Some cities where ambition is not as handsomely rewarded will continue to attract those who want to live an urban lifestyle at an affordable price point, so long as an urban lifestyle remains fashionable. Philadelphia and Pittsburgh likely fall under that category. Philadelphia won’t transform as rapidly as New York or DC have over the past twenty years, but changes will gradually come piece by piece, neighborhood by neighborhood. This city is a great place to start a life – homes are generally affordable for a wide range of people and the city does not lack in urban amenities like public markets, bars, restaurants, concert venues, etc. It’s more exciting than the suburbs, but not quite at the center of the world like some of its more ambitious coastal neighbors. These cities offer a value proposition that will continue to have a regional attraction, if not a national or international attraction.

As for truly declining cities, the case is probably a bit more desperate. Most large rust belt cities like Cleveland, Detroit and Buffalo have enough amenities to continue to attract small cohorts of new residents based on their size and price point.

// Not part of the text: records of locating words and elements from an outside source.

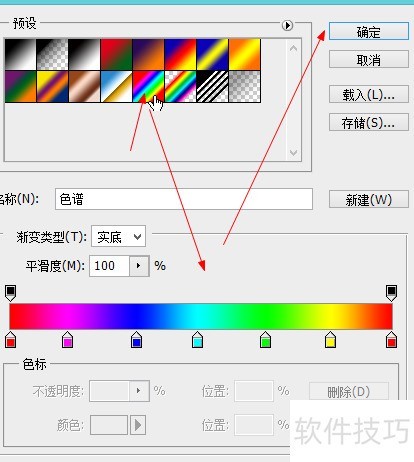Click the 确定 button
The image size is (414, 462).
point(369,31)
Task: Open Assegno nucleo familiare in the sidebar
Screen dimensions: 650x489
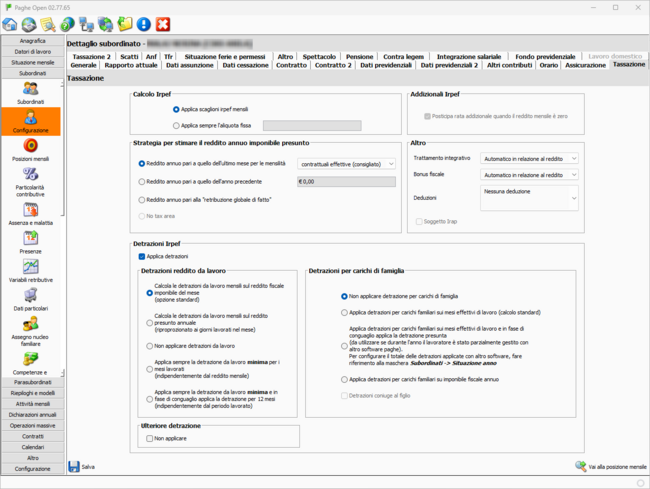Action: tap(31, 336)
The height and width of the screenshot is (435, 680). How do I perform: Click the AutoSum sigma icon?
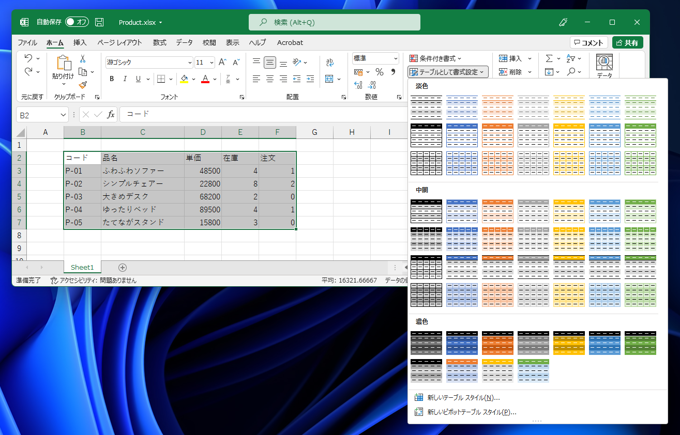coord(549,59)
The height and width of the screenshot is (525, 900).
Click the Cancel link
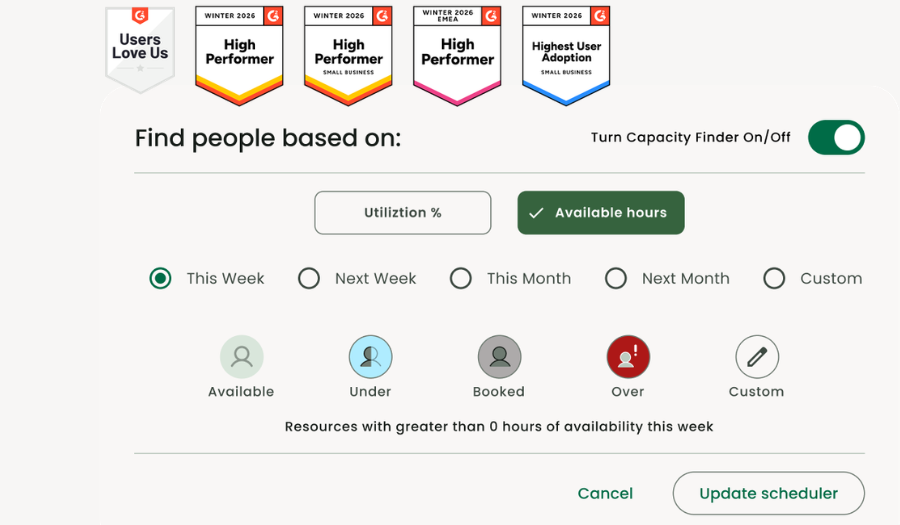pyautogui.click(x=605, y=493)
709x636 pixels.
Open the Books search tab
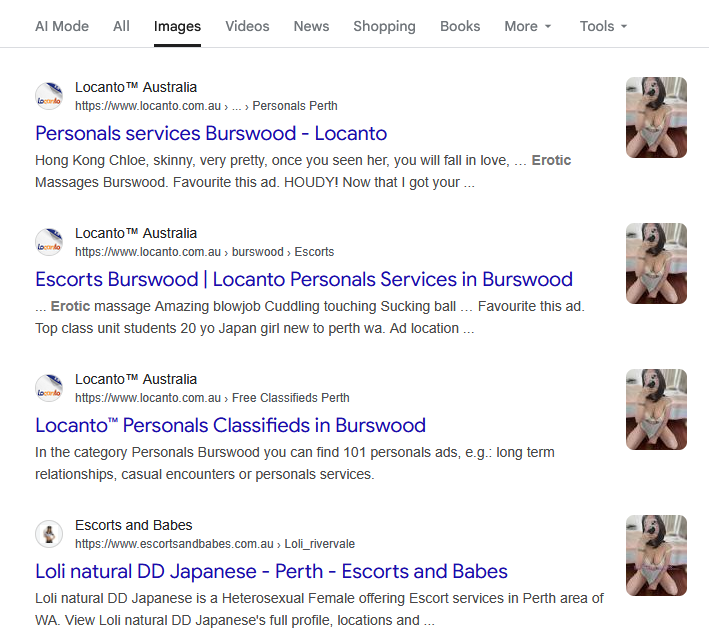pos(460,26)
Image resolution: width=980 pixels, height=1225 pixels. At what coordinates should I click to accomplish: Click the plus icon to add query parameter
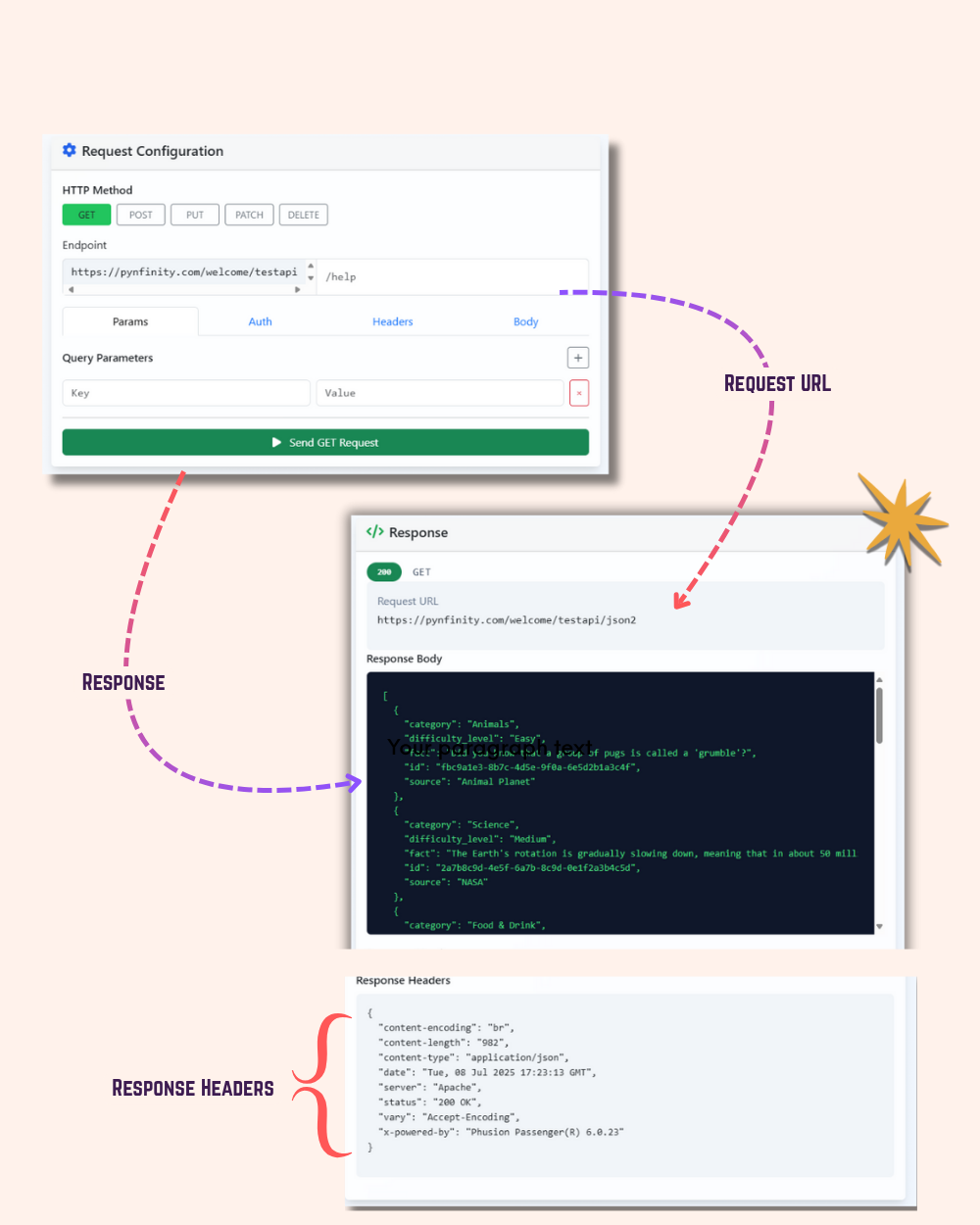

On the other hand, smaller declining places like Scranton or Youngstown will likely experience continued decline for the next several decades as older generations die off and younger generations continue to leave for ambitious coastal cities or warm sunbelt cities. Smaller industrial cities don’t offer network effects like high growth cities or the same value proposition as slow-growth cities.

Obviously, most of these ideas only apply to upwardly mobile people. Many people lack the resources to move across the country and are simply stuck where they are, whether in LA or Detroit. Of course, many low income people have no desire to move, either. But for those that want to move but can’t, living in a city where you can’t maximize your potential is frustrating and limiting. Cities are most beneficial when they can be used as networks, and in the 21st century, a century focused on ideas as Glaeser says in the book many times, the cities that are the best at facilitating intellectual capital are the cities that will flourish in the new century.